[WORK INSTRUCTION]:
Exactly the lines from the one containing "Given: Select 商品货物 auto selection mode" through the end of the records must be reproduced; leave out all pictures.

[ENTRIES SHOWN]:
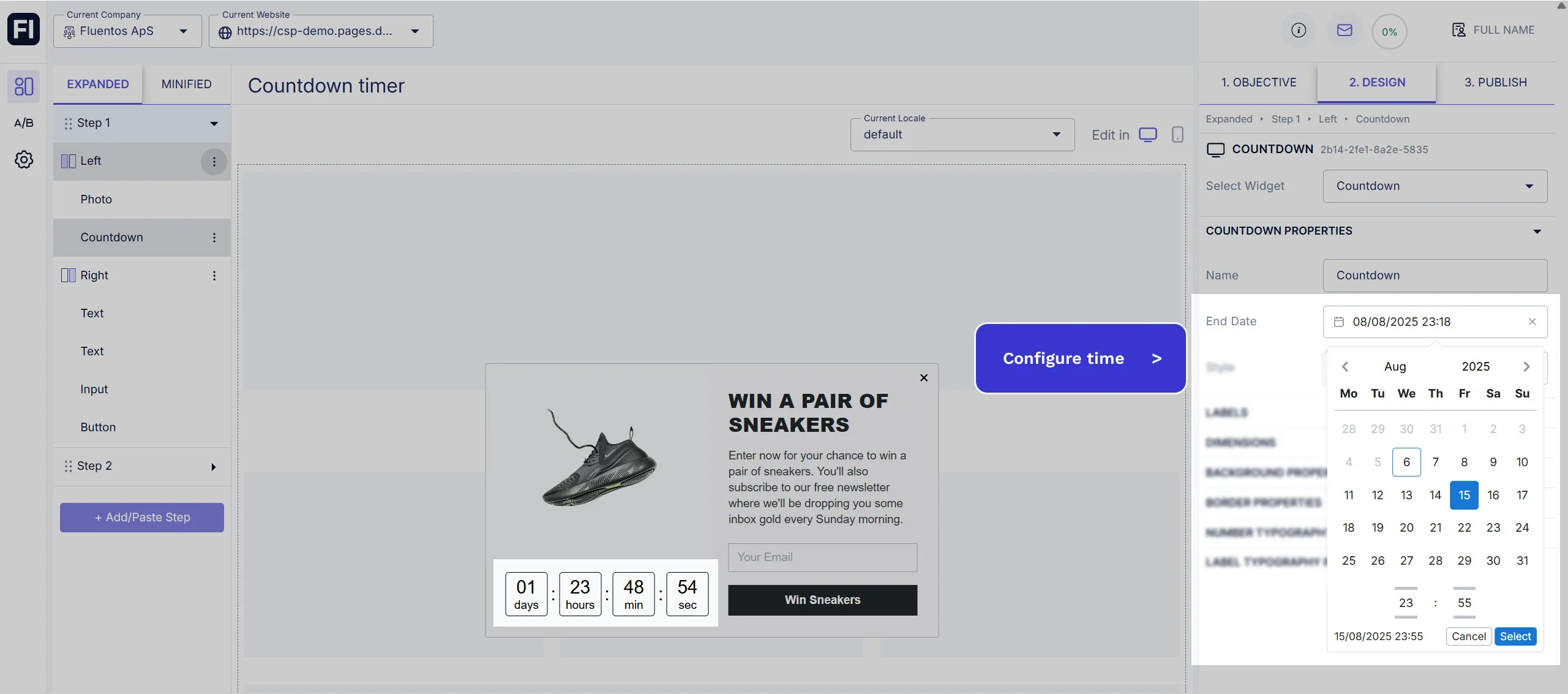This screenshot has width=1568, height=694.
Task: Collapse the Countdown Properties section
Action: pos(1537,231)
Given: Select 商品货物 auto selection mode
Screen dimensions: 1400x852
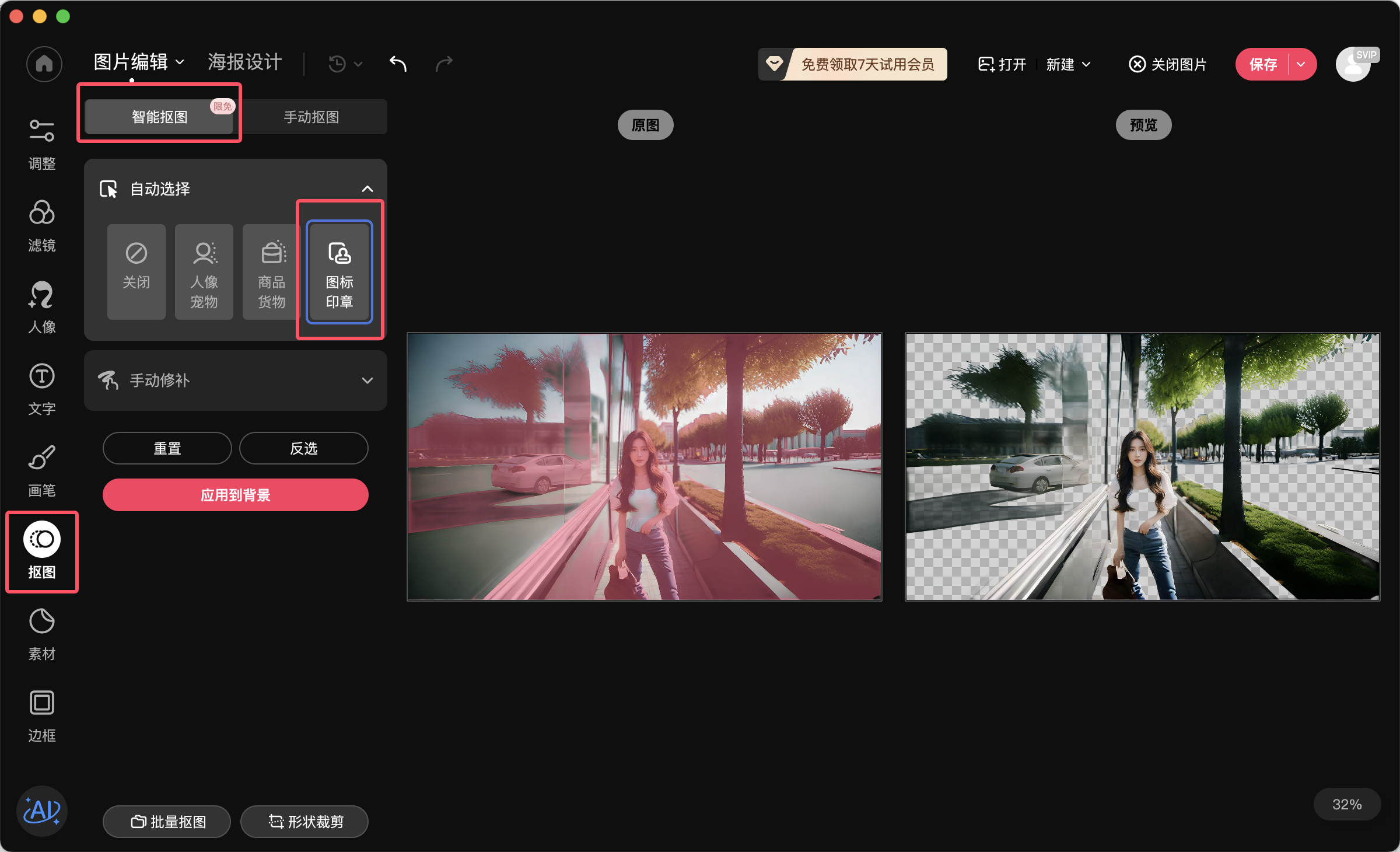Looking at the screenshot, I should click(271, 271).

[EXPECTED ANSWER]:
Given: Select 商品货物 auto selection mode
Screen dimensions: 1400x852
Looking at the screenshot, I should click(271, 271).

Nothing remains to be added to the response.